TASK OBJECTIVE:
Give again, word for word, every line in the entries below from the line with "Convocatorias (29, 2260)" up to and including the line with "Alle akzeptieren (92, 2305)", and no other line.

DATA TO USE:
== Segment start ==

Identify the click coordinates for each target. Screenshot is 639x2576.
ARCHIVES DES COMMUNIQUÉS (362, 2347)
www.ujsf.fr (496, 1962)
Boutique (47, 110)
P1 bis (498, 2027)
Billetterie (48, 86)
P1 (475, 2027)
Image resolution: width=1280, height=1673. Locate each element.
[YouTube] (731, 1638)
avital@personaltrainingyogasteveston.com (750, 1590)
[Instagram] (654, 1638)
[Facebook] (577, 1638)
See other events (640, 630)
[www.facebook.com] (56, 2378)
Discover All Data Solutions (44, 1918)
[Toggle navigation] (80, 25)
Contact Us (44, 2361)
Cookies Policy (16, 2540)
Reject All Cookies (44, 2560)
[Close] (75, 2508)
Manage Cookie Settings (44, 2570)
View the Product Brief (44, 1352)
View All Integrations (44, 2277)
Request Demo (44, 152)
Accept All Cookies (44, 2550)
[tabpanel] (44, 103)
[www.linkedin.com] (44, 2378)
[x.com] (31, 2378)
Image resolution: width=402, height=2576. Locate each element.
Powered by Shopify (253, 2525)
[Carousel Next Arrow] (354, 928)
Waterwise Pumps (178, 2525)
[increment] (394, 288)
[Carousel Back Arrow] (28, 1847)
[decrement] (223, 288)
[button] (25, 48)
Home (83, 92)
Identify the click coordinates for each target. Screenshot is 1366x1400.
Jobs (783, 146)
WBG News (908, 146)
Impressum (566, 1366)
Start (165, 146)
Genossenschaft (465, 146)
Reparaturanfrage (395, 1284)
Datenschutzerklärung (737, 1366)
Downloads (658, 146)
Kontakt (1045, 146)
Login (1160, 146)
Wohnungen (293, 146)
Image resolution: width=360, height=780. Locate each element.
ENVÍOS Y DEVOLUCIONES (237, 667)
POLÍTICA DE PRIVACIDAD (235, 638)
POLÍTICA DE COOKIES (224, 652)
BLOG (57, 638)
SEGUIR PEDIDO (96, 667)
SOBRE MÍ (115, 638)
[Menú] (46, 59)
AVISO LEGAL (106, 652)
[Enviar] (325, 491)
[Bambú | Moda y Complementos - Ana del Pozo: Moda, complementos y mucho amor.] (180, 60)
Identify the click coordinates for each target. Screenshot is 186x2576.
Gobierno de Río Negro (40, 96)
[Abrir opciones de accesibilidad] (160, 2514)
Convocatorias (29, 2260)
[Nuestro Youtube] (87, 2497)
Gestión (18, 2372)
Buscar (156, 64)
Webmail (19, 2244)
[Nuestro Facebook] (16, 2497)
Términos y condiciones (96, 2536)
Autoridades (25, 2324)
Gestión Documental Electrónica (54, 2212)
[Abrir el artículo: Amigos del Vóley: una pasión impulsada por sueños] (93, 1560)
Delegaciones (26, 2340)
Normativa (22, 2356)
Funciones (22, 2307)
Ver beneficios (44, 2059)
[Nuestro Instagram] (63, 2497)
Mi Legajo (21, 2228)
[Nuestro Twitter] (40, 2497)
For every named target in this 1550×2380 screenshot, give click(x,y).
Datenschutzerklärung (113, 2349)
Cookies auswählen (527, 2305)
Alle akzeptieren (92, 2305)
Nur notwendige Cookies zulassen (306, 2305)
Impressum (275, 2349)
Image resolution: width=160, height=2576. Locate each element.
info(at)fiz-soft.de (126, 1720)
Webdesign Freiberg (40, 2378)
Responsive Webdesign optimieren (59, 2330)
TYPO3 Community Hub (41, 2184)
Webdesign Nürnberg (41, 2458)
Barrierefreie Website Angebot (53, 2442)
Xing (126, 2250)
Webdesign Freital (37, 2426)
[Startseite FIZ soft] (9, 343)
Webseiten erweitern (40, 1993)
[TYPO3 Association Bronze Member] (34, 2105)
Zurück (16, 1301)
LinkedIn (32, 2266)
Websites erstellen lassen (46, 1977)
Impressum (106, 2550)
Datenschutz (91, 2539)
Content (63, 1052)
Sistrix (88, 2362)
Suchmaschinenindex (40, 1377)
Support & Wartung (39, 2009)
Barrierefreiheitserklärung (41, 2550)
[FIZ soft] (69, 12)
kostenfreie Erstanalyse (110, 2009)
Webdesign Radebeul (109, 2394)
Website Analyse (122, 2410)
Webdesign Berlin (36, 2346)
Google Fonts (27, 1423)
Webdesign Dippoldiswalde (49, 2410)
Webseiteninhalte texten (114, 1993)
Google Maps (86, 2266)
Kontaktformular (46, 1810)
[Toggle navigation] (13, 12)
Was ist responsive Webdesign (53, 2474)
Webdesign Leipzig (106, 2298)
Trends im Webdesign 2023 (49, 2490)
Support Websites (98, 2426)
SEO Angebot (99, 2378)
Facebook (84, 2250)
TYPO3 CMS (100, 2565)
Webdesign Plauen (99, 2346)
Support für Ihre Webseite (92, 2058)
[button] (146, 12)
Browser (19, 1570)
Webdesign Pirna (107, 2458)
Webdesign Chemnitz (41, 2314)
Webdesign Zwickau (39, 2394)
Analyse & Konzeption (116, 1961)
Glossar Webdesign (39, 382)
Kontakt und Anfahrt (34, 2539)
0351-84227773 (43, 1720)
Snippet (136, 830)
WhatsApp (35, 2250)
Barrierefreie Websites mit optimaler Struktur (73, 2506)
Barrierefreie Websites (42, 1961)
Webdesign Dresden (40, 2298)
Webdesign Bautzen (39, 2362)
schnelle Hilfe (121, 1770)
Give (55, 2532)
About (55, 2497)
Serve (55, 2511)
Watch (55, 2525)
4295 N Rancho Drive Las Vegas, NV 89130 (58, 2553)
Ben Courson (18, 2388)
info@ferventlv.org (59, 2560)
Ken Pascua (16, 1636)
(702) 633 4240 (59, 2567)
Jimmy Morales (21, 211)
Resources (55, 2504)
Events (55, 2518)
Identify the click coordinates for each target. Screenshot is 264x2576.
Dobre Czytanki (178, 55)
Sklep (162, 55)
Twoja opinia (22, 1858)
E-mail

== Segment end ==

SOLUTION FOR THIS TASK:
Convocatorias (29, 2260)
[Nuestro Youtube] (87, 2497)
Gestión (18, 2372)
Buscar (156, 64)
Webmail (19, 2244)
[Nuestro Facebook] (16, 2497)
Términos y condiciones (96, 2536)
Autoridades (25, 2324)
Gestión Documental Electrónica (54, 2212)
[Abrir el artículo: Amigos del Vóley: una pasión impulsada por sueños] (93, 1560)
Delegaciones (26, 2340)
Normativa (22, 2356)
Funciones (22, 2307)
Ver beneficios (44, 2059)
[Nuestro Instagram] (63, 2497)
Mi Legajo (21, 2228)
[Nuestro Twitter] (40, 2497)
For every named target in this 1550×2380 screenshot, give click(x,y).
Datenschutzerklärung (113, 2349)
Cookies auswählen (527, 2305)
Alle akzeptieren (92, 2305)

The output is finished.